The state-sanctioned Independent Redistricting Commission typically draws congressional maps, but this year they failed in their efforts due to an inability “to agree upon a set of bipartisan maps.”

The commission’s inability to perform their assigned duties caused their duties to be transferred to the Democrat-controlled New York State Legislature, where Democrats rushed to draw maps that were apparently very biased.

“Justice McAllister, a Republican in rural Steuben County, accused Democrats of embracing tactics they have denounced Republicans for using in order to create a map that gave them an advantage in 22 of 26 New York seats. He called such gerrymandering a ‘scourge’ on democracy,” according to the Times.
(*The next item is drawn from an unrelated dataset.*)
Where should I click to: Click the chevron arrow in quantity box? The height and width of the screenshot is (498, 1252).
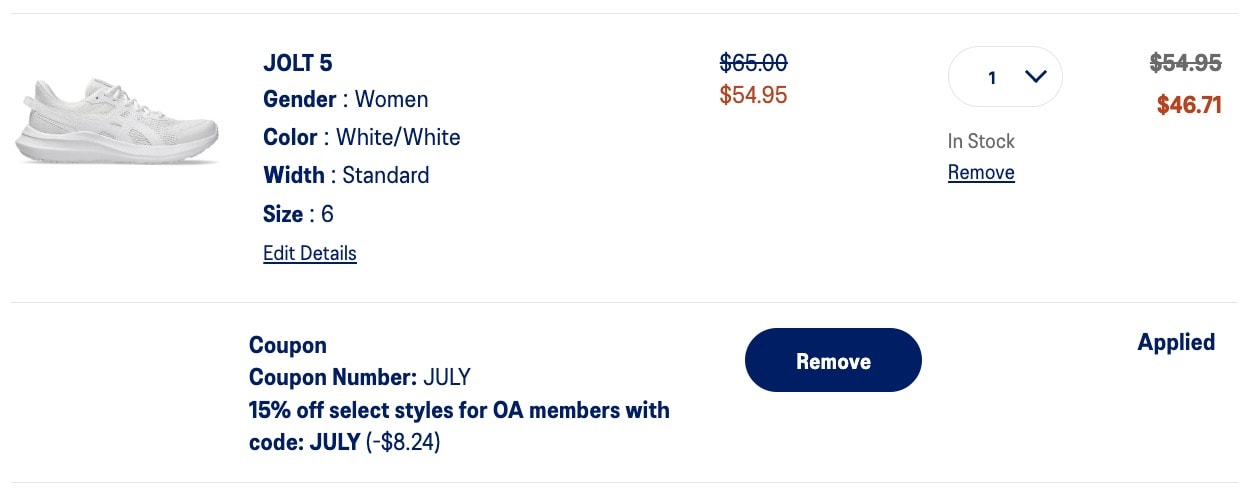pos(1036,77)
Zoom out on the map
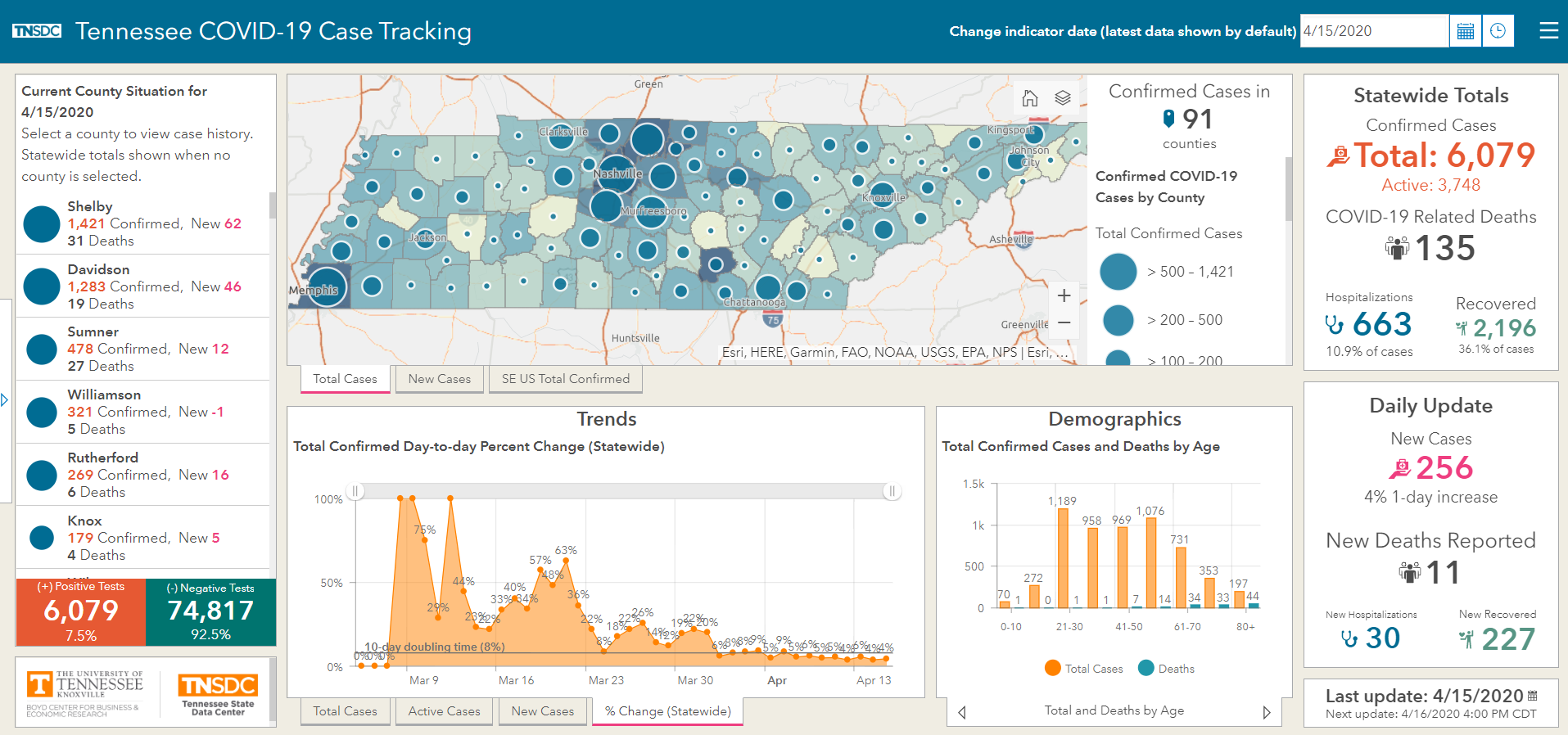 [1064, 323]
The ruling triggered immediate clap-backs from two of the state’s most powerful Democrats, Gov. Kathy Hochul and Attorney General Letitia James.

“We intend to appeal this decision,” the two said in a one-sentence joint statement.

New York State Senate Democrats also intend to file an appeal “and anticipate receiving a stay, which would temporarily block [the ruling] from taking effect,” according to Gothamist.

Republicans meanwhile celebrated McAllister’s decision.

“The people won, and the politicians lost,” former Rep. John Faso, who’s reportedly the spokesperson for the GOP effort to overturn Democrats’ maps, said to Politico.

However, much like with Judge Mark E. Walker’s ruling in Florida, “experts” expect McAllister’s ruling to also be overruled.

“It wasn’t surprising,” Jeff Wice, a senior fellow at New York Law School’s Census and Redistricting Institute, told Politico, describing his reaction to Republicans winning a victory from a Republican judge.

“There was a reason that the plaintiffs went to Steuben County State Supreme Court, and to that extent, they got what they wanted. Whether they succeed at the next level is unclear and less likely.”

Senate Democrats appear to suspect the same.

“This is one step in the process. We always knew this case would be decided by appellate courts. We are appealing this decision and expect this decision will be stayed,” Senate Democrat spokesperson Mike Murphy said.

View McAllister’s ruling below:

Over in Florida meanwhile, Walker penned a 288-page order Thursday striking down a Florida election security/integrity bill on the basis that it somehow makes “voting tougher for black voters.”

Republicans say the move was partisan because, besides just striking down the law, Judge Mark E. Walker also wrote a 288-page order rife with political rhetoric.

The order not only accused Florida Republicans of “attack[ing] the voting rights of” black Floridians but also included quotes from deceased civil rights leader Martin Luther King Jr. and attacks on the bill’s GOP sponsors.

Walker’s order even included an attack on the Supreme Court, which he accused of putting the right to vote “under siege” by allegedly “gutting” the Voting Rights Act.

In response to the ruling Florida Speaker House Speaker Chris Sprowls released a blistering statement far longer than the one penned by Hochul and James.

“The illogical leaps and unsupported inferences in Judge Walker’s opinion amounts to a 288-page accusation of discriminatory intent based on limited analysis of data he thinks the Legislature might have had, the uncritical and complete acceptance of the comments of Democratic lawmakers, and a total disregard for other viewpoints.  His alleged pattern of discrimination over time amounts to a conspiracy theory that overlooks the reality of term limits,” he said.

“And his insertion of Federal preclearance over Florida’s election laws is an egregious abuse of his power. Judge Walker’s premise — that the Legislature and Governor may only amend election laws if they are requested by Supervisors of Election or supported by the Democratic Party — demonstrates that this opinion was a predetermined outcome in search of an overlong and poorly reasoned rationale.”